A scene from "Toast," an audience-integrated show by dog & pony dc (Source: dog & pony dc)

Toast, an audience-integrated show by dog & pony dc, where audience members are invited to participate as part of a ‘secret society of inventors’ | Source: © dog and pony dc

By contrast, companies like The Berserker Residents and dog & pony dc use a method of ‘collective imagining’ to integrate the audience into the encounter with the performers. Their performance works rely little on high production value or deep immersion, and are instead built on engaging the audience in direct conversation, such that their input directly contributes to the unfolding of the performance.

Both complete immersion and collective imagining afford the audience agency to engage the performance as they see fit and, in so doing, develop a deep sense of presence between themselves and the performers.

Intention Elevates Integration

Though all performance is political, not all performance is activism. Activism requires the intent to use the platform of performance to advance a set of political goals; at least, this is what I’ve found to be true in the work I’ve seen and made.
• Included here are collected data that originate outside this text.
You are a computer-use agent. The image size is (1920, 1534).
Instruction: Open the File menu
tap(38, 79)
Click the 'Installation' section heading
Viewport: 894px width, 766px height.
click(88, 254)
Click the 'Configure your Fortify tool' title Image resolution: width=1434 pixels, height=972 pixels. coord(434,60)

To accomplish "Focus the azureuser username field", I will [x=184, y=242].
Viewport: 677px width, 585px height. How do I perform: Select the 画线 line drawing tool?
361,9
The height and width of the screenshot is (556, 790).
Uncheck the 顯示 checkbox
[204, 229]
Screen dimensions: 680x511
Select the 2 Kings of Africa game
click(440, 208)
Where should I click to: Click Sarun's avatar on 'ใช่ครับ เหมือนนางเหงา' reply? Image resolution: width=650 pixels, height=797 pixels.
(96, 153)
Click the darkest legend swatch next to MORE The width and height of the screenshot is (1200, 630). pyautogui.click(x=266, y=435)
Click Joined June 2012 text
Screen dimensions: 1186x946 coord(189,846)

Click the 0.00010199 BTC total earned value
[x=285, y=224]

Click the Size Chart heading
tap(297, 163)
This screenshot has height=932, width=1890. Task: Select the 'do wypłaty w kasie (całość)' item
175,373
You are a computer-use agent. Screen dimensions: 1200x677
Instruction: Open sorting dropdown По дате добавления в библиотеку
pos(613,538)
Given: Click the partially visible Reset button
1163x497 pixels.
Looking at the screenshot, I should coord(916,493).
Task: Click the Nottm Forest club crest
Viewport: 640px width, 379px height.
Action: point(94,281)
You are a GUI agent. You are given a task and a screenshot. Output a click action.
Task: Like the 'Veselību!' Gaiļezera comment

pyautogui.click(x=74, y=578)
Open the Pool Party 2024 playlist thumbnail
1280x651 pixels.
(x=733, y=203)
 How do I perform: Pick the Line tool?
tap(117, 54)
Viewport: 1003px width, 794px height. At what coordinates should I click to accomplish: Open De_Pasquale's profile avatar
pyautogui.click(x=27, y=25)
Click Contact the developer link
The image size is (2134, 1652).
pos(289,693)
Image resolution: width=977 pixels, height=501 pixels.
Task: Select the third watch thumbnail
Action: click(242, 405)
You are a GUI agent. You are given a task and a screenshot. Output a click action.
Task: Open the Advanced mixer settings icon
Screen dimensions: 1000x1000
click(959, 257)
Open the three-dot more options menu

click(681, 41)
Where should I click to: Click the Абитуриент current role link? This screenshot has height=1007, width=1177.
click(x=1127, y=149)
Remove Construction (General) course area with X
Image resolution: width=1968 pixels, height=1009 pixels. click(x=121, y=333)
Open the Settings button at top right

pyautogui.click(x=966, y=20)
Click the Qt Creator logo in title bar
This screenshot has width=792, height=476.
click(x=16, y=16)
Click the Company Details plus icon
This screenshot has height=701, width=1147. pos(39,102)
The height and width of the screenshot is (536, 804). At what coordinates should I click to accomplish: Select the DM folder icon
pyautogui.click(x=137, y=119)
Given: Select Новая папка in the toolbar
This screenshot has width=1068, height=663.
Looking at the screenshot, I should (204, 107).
Performances for one person, five people, or 1,000 people at a time all have the same ability to cast the audience in an encounter that integrates them into the unfolding of the experience. The purpose of this integration is to give the audience power, but the question remains of what to ask the audience to do with this power.

It is not enough to simply integrate our performances with an audience, we have a responsibility to show them how to use their power as well.

I’ve heard many artists say — and I have said myself — that they would prefer their art ask questions rather than make statements. But why?

A.R.T.’s production of "Notes from a Field: Doing Time in Education" (Source: American Repertory Theater)

A.R.T.’s production of Notes from a Field: Doing Time in Education, a one-woman show created, directed, and performed by Anna Deavere Smith, which explores the “the civil rights crisis currently erupting at the intersection between America’s education system and its mass incarceration epidemic” | Source: © American Repertory Theater

We expect journalists to research important issues and present their findings as facts. We expect them to help us understand how to interpret the effect of policies, people, and events. Don’t artists share the same responsibility to present to audiences the findings of our artistic research?

If every performance is a political act that reflects and reinforces values about its audience and the communities we live in, then we have a responsibility to develop performances that fiercely advocate for the sharpest, most uplifting values that we uncover in our artistic research. We have a responsibility to show audiences the greatest versions of themselves.

We have a responsibility to Carla and Jack.